¿Es razonable el registro administrativo de la objeción de conciencia de los profesionales sanitarios?

Cuando nos referimos a la objeción de conciencia en términos generales, estamos abordando un tema no exento de controversias. En el ámbito sanitario, la objeción de conciencia no escapa tampoco de opiniones enfrentadas y diversos puntos de vista. En este artículo trataremos, no obstante, de aportar una visión generalista y lo más objetiva posible de esta casuística.

Entendiendo que la objeción de conciencia se vincula a la libertad ideológica, podemos encontrar en nuestra Constitución un reconocimiento implícito de este derecho. Además, de manera explícita, también se hace referencia a tal derecho de cara al cumplimiento del servicio militar, actualmente no obligatorio.

Por lo tanto, teniendo en cuenta que la objeción de conciencia es un derecho constitucional, el papel del legislador, lejos de ser el de reconocer este derecho, debe ser el de ponderarlo y ajustarlo a la realidad de cada tiempo. Así lo ha mantenido también el Tribunal Constitucional, entendiendo que no hay necesidad de que el legislador reconozca el derecho de objeción de conciencia.

En el ámbito sanitario, el tema más frecuente ante el que surge el debate de la objeción de conciencia es con la interrupción del embarazo, así como en otros ámbitos lo es el ya derogado servicio militar obligatorio.

Más allá de definiciones etimológicas, podemos decir que la objeción de conciencia va en consonancia con el respeto a la propia conciencia. Aparece en aquellos casos en los que existe incompatibilidad entre la razón individual y lo que manda cumplir la norma. Esto no quiere decir que en virtud de la objeción de conciencia sea posible desobedecer toda norma con la que no se esté de acuerdo. No puede, por tanto, establecerse una identidad entre la objeción de conciencia y la desobediencia civil.

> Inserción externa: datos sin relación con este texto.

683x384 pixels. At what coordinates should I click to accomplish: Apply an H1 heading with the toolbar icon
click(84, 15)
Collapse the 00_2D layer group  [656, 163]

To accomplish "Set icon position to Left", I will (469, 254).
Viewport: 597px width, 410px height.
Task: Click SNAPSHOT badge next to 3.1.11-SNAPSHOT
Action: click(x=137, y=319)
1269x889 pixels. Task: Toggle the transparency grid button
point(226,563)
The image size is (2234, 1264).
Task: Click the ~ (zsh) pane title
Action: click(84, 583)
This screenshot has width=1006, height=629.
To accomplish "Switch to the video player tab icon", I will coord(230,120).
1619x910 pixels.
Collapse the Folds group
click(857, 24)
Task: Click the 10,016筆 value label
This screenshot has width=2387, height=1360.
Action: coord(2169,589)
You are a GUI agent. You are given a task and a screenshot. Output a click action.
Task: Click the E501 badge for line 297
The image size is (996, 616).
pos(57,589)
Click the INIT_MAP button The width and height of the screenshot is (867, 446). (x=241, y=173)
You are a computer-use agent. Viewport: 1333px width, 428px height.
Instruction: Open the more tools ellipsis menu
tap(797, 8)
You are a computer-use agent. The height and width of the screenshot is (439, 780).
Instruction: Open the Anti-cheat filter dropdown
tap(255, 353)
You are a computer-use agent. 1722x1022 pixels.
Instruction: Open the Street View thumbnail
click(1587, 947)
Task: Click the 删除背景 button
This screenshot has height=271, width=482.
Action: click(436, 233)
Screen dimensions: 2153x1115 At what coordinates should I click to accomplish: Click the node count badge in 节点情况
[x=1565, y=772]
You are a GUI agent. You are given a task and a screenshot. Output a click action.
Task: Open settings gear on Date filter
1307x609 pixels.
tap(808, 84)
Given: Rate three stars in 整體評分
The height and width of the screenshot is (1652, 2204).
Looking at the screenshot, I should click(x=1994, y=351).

La objeción de conciencia solo puede ser entendida dentro del ámbito de la libertad, así, se habla también de la libertad de conciencia. También puede entenderse como un conflicto entre el planteamiento jurídico de la mayoría con el sentir moral minoritario.

De este modo, la objeción de conciencia consiste en dar prevalencia a la libertad moral frente a la ley promuldaga por el Estado. Para que exista dicha objeción es necesario que se den 3 requisitos:

  • La existencia de una norma jurídica de obligado cumplimiento.
  • La oposición personal de dar cumplimiento a dicha norma.
  • Y amparar la objeción en la propia conciencia individual.

En el ámbito sanitario la objeción de conciencia no puede tener un carácter absoluto, ya que confrontaría con el derecho a la salud. Siguiendo una máxima del Tribunal Constitucional se puede afirmar que no existen derechos ilimitados. La objeción de conciencia debe ser valorada junto con otras exigencias. Como reza el dicho: “La libertad individual acaba donde empieza la libertad de los demás”.

La objeción de conciencia, en el ámbito sanitario, no debe afectar a la prestación que otra ley haya establecido, siendo misión de los responsables de área velar por los derechos de los usuarios.

Hay que tener en cuenta además que la objeción de conciencia se configura como personal e individual. Asimismo, la objeción debe hacer referencia a una incompatibilidad de realizar actos concretos.

En los últimos tiempos ha surgido el debate de que los profesionales sanitarios que se acojan al derecho de objeción de conciencia en un ámbito concreto en el ejercicio de su profesión, sean incluidos en un registro administrativo, previamente a haberse presentado el motivo o circunstancia que ocasionaría dicha objeción.

La creación de estos registros tiene seguidores y detractores. El problema llega con la imposibilidad de saber de antemano el caso al que se enfrentará el profesional.

A lo anterior se suma el problema de que podría verse vulnerada la conciencia de los profesionales que figuren en estos registros, que podrían verse estigmatizados o de algún modo señalados, algo totalmente opuesto al derecho de no tener obligación de declarar sobre su ideologías, religión o creencias. Además estos registros podrían no ser acordes a la Ley de Protección de Datos.